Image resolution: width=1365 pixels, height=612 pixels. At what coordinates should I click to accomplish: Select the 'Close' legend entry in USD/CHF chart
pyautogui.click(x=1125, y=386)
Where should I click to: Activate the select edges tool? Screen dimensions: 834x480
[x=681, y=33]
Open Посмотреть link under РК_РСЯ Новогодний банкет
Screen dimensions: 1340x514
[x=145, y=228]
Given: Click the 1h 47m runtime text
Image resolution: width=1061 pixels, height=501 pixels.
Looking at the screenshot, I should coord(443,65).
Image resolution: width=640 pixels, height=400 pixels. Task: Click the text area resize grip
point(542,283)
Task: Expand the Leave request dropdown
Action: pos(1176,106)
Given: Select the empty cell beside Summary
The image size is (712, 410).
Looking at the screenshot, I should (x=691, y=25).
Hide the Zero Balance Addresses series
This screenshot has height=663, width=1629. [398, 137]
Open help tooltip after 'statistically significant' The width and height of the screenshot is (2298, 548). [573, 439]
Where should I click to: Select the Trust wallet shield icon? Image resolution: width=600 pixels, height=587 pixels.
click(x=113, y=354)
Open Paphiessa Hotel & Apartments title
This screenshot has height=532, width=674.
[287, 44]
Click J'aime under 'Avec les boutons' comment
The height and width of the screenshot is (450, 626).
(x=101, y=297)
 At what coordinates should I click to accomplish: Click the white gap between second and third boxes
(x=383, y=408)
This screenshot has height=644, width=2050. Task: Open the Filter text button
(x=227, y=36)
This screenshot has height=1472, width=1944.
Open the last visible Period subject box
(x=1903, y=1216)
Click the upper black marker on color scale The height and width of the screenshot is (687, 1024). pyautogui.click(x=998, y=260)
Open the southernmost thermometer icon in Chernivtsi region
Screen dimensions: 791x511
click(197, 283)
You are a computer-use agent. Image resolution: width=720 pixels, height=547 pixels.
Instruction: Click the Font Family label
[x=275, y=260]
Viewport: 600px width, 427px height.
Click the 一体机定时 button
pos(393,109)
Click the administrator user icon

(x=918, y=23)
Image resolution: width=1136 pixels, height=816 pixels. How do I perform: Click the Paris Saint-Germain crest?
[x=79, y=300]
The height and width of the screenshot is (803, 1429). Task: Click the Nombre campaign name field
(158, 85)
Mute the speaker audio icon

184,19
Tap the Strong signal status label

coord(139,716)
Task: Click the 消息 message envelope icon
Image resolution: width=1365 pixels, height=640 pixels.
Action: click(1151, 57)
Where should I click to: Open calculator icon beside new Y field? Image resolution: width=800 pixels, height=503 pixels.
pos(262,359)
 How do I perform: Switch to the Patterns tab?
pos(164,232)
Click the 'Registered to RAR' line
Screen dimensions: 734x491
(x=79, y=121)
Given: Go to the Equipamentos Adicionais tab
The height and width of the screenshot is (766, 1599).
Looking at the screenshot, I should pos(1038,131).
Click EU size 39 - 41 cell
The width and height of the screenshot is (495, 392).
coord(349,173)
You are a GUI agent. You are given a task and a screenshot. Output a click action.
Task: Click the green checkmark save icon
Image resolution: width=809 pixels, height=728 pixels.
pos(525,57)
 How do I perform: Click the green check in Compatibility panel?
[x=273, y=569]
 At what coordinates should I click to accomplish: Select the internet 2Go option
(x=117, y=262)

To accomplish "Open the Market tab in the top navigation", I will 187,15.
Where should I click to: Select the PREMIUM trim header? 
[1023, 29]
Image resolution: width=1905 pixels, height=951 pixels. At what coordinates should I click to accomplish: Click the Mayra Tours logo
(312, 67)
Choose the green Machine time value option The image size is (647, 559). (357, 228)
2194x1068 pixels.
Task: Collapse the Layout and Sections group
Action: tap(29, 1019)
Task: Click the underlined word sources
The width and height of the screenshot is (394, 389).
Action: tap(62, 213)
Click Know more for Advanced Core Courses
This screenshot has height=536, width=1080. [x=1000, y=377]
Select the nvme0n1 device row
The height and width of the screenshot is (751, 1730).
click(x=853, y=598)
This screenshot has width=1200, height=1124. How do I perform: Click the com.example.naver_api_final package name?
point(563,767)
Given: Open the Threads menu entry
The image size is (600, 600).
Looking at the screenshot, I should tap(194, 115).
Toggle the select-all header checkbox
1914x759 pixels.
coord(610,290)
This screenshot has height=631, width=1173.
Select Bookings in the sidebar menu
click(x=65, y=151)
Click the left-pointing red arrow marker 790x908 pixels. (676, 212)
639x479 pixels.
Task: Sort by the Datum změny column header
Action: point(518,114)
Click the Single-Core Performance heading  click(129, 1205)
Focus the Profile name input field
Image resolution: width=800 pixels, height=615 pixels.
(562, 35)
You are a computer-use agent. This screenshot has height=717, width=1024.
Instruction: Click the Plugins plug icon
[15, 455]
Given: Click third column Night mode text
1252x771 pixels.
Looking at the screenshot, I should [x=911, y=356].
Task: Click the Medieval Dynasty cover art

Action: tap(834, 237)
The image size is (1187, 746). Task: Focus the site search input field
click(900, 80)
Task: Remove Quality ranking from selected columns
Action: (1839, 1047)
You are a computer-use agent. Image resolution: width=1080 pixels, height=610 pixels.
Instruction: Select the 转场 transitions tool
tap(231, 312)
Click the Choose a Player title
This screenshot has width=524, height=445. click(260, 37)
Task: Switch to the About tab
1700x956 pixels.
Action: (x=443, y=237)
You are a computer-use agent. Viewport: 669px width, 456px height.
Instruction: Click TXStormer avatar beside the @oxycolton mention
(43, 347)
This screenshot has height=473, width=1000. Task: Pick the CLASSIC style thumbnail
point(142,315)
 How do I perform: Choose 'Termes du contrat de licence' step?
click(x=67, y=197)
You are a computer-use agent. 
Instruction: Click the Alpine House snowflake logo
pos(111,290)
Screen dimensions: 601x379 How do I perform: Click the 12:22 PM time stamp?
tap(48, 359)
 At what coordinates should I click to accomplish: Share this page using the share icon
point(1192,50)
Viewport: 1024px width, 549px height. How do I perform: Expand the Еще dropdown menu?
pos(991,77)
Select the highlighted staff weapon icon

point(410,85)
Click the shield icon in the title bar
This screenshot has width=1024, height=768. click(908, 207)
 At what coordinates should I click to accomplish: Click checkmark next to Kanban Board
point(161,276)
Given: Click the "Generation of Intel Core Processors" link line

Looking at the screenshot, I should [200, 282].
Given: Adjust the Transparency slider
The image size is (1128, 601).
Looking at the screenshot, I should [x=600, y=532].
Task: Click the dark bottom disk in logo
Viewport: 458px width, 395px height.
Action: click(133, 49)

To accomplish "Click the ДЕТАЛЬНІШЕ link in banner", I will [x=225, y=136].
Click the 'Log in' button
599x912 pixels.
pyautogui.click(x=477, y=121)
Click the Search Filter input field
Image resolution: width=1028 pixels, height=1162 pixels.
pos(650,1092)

|---|

__Work task__.
Each line of the entries where the string "computer" occurs should be shown.

__Task response__.
You are a computer-use agent. Image resolution: width=720 pixels, height=547 pixels.
You are a computer-use agent. This screenshot has height=717, width=1024.
You are a computer-use agent. Image resolution: width=1080 pixels, height=610 pixels.
You are a computer-use agent. Viewport: 669px width, 456px height.
You are a computer-use agent. 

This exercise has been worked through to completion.